◆ Tasks
[1] In the homebrewing comments, what was the first file larger than a normal news post that the commenter got from the internet?
[2] Rewrite the stretch of the homebrewing comments from "Homebrewing versus homegrowing" through "make homebrewing illegal.", swapping "homegrowing" for "home cultivation".

◆ Page extract
# # # #

It's not about who doesn't want to but who doesn't want you to and has enough clout to get the authorities to put you in prison for doing so. Police don't want to have to deal with flying car wrecks on top of the existing rolling car wrecks.
Or an energy source?
Patent holders hold exclusive rights in some energy sources, and your neighbors don't want to look at your eyesore energy source every day.
Or beer?
ERs don't want to have to deal with people who have poisoned themselves by consuming defective homemade alcoholic beverages. Police don't want to have to deal with vehicle wrecks caused by consumption of homemade alcoholic beverages, especially when they have no money to do so from the liquor tax fund.
There would be a similar amount of innovation around hydroponics and greenhouse tech if growing cannabis was legal. Or another way of looking at it, all these "innovative" homebrewers, equipment sellers, and store owners could just as easily be criminals. Hurray for "innovation" in a culture of arbitrary oppression.
Homebrewing versus homegrowing is a case study in legal versus illegal drug use. In homebrewing, we get innovation, recreation and a healthy hobby. In homegrowing, we get clogged jails, ruined lives, paramilitary police forces and thousands dead from border violence. The only difference is a few strokes of the pen in Washington. I have no doubt there is are well-meaning do-gooders lobbying to make homebrewing illegal.
This article, while superficially about making beer, is really about the DIY movement in general, and seeing it as essential for Middle America as it moves ever more in the direction of "knowledge work". I think it is key that we encourage people to be "makers" again, for both the therapeutic value, and the innovation that results from backyard experimentation.
I'll definitely be sharing this article with everyone I know.
"Any fool can criticize, condemn and complain and most fools do." -- Benjamin Franklin
The first file I got from the internet beyond the size of a normal news post was "The Jolly Brewer" which was a postscript format collection of the best stuff from alt.rec.brewing. How's that for beer and technology?
friends don't let friends go to ASU
I too support Paul, but I'll answer the British spelling thing. He put the "u" back into honor. Notice I spell it correctly. Anyway... get it?

# # # #

◆ Provided information
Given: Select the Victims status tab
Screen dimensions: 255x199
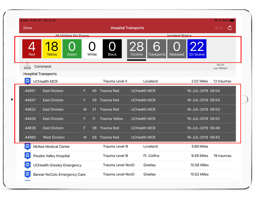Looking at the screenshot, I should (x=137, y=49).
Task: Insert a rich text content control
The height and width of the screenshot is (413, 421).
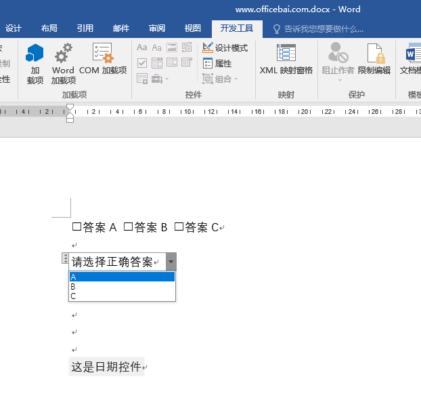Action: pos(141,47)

# # # #

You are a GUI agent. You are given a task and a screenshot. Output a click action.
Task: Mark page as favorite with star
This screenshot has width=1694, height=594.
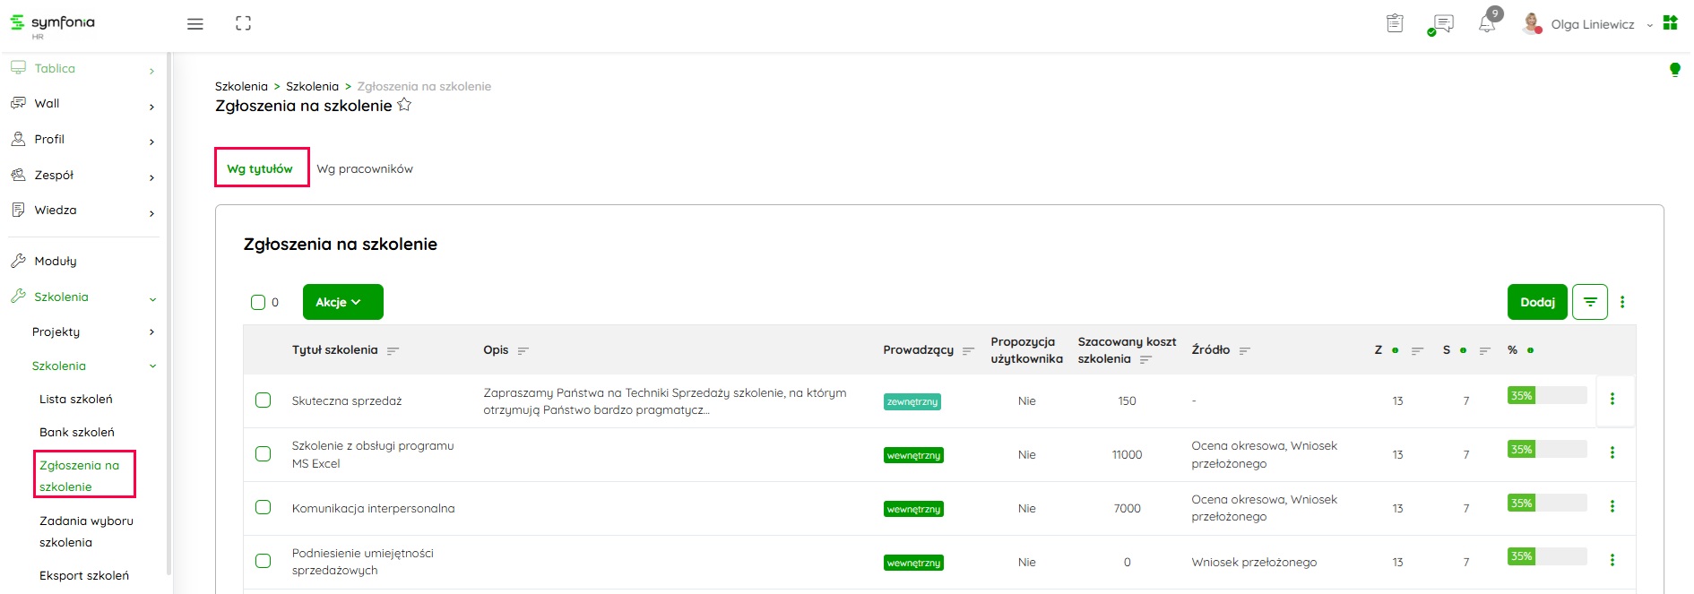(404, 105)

# # # #

◆ Solutions for each task
[1] "The Jolly Brewer," a postscript collection of the best material from alt.rec.brewing.

[2]
Homebrewing versus home cultivation is a case study in legal versus illegal drug use. In homebrewing, we get innovation, recreation and a healthy hobby. In home cultivation, we get clogged jails, ruined lives, paramilitary police forces and thousands dead from border violence. The only difference is a few strokes of the pen in Washington. I have no doubt there is are well-meaning do-gooders lobbying to make homebrewing illegal.